====== PASSAGE SHOWN ======

Because every linear-phase FIR has a group delay of N/2 samples. If you “preserve the entire FIR output,” you would:

shift the audio later by half the filter length

add a symmetric tail afterward

break time alignment with video, stems, MIDI, and other tracks

produce files longer than their content

Nobody want this. So everyone simply subtracts group delay and discards the tiny, inaudible residual ringing.

This is standard DSP practice."

gee-ell avatar Dec 07 '25 14:12 gee-ell

So I want them to be added together, not discarded.

Ringing is something that can sound that way in certain situations, but that's a difference between the theory and how it is perceived. SSRC is simply a method faithful to the theory, and how theory and perception actually differ is a separate issue.

shibatch avatar Dec 07 '25 14:12 shibatch

I'm not sure what you mean by 'added together'? the pre-ringing at the start of the file, and post-ringing at the end simply aren't relevant in practice, in terms of what is audible.

however, I do understand the purist argument. but I would say, skip writing the first and last N/2 output samples by default, and provide a switch for anyone who must have the correct pre and post-ringing tails if they want them. most people who want to resample audio don't expect the runtime to change, and I'm certain you cannot hear any difference.

gee-ell avatar Dec 07 '25 14:12 gee-ell

I completely understand that editing the output of the resampler is a hassle, but defining a method to “correctly” truncate only the edges isn't exactly straightforward either. It requires various evaluations, and demanding that from a completely free project is a bit much.

I wasn't particularly good at hearing when I was young, but testing it now shows it's definitely worse than it was back then.

shibatch avatar Dec 07 '25 15:12 shibatch

yes all our ears are decaying slowly :).

but it really is that simple - don't write the first N/2 samples of the output to the file, and the last N/2 samples. basically you're just cutting the pre and post ringing tails off completely. that's what everyone else does, it doesn't need to be more complex than that.

gee-ell avatar Dec 07 '25 15:12 gee-ell

It's a concept that's often misunderstood, but the most important aspect of mathematical elegance is that it makes defining software behavior straightforward. Introducing subjective elements suddenly adds all sorts of complications.

Simply cutting off the edges causes those specific parts to behave abnormally, making verification difficult.

shibatch avatar Dec 07 '25 15:12 shibatch

OK, but this is all theory. please try it in practice, and tell me if you can hear any difference. I guarantee you that's what every mastering engineer will do in practice, even at the highest end nobody wants extra (effective) silence added.

If you can genuinely discern a difference then great. I'm sure you can't though.

====== DATASET ======

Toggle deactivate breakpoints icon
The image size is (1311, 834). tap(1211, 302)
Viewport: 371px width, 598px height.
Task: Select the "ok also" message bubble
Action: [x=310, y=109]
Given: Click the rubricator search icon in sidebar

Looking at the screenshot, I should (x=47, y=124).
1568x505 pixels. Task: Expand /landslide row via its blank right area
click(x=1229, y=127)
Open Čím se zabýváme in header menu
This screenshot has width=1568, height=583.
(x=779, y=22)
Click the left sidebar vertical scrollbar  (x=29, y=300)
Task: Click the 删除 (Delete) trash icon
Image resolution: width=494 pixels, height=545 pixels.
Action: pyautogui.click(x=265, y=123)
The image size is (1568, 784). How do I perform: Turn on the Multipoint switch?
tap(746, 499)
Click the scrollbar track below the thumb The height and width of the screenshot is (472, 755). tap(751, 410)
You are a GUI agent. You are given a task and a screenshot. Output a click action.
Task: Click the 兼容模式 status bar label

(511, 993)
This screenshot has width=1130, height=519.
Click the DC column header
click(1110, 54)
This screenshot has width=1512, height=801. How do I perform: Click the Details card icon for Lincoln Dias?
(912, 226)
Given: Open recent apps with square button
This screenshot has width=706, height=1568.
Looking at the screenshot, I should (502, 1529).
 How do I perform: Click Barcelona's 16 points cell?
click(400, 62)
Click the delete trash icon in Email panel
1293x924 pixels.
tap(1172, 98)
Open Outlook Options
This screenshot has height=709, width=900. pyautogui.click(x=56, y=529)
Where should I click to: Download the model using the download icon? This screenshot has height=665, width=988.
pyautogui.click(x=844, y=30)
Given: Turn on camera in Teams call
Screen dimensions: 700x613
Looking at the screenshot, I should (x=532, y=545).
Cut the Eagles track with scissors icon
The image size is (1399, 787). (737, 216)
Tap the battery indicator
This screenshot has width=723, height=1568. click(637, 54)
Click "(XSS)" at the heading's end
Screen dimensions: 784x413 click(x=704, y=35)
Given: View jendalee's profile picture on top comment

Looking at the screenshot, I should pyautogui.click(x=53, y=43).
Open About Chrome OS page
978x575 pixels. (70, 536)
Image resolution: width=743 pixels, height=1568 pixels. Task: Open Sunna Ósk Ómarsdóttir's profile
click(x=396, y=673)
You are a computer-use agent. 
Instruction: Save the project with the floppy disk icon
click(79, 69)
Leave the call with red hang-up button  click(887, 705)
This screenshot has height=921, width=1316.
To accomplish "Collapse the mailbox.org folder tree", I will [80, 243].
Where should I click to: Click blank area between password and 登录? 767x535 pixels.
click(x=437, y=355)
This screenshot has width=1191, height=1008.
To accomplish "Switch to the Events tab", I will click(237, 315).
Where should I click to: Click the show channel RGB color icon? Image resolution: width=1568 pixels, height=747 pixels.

======

» WORK TO COMPLETE
1. Answer these from the thread on resampler ringing:
(a) What group delay does every linear-phase FIR have?
(b) What does shibatch call SSRC?
(c) Which output samples does gee-ell suggest leaving out of the file?
2. Write the next reply in the thread on resampler ringing, picking up right after its last line.

» ANSWER SET
1.
(a) N/2 samples.
(b) A method faithful to the theory.
(c) The first N/2 samples and the last N/2 samples.

2.
gee-ell avatar Dec 07 '25 15:12 gee-ell

I basically don't test by listening with my ears. Whether the characteristics are correct is automatically checked using software designed for that purpose.

To be honest, even if the sound quality is pretty bad, I can't really tell with my ears.

shibatch avatar Dec 07 '25 15:12 shibatch

Ultimately, it's all about how easy it is to test.

shibatch avatar Dec 07 '25 15:12 shibatch

that's fair.

but think about it this way - the pre-and post ringing tails added to the output only affect the added silence from the process. all the audible content of the input already had the benefit of the large FIR.

so the added tails are mathematically correct, but audibly silent. the audible content is not damaged by trimming the tails in any way you can notice. That's why everyone else just trims them too.

gee-ell avatar Dec 07 '25 15:12 gee-ell

So whether it's audible or not is a matter of how it's perceived by the ear.

I'm worried that if I completely cut off the beginning and end, people might say noise gets in when you connect them.

Then if we start talking about applying a window function there, I'll have to test that behavior too.

shibatch avatar Dec 07 '25 15:12 shibatch

After all, it's a free project. I'm a street performer in the digital world. No matter how much the audience says it's an easy song, I won't play it if I'm not in the mood.

shibatch avatar Dec 07 '25 15:12 shibatch

sure, it's your baby. in that case I'll add this myself to the code, there really is no downside and it would be easy to add a switch for it.

Also don't forget it's not a matter of opinion, you can measure if the 'silence' added is below a certain threshold.

gee-ell avatar Dec 09 '25 16:12 gee-ell

Furthermore, unlike the previous version, this version can be used as a library, so I'd prefer that such output processing be handled within the application.

shibatch avatar Dec 09 '25 16:12 shibatch

sure, that's why I'm trying to add it to the CLI application using '--trim'. just trying to make sense of the code ...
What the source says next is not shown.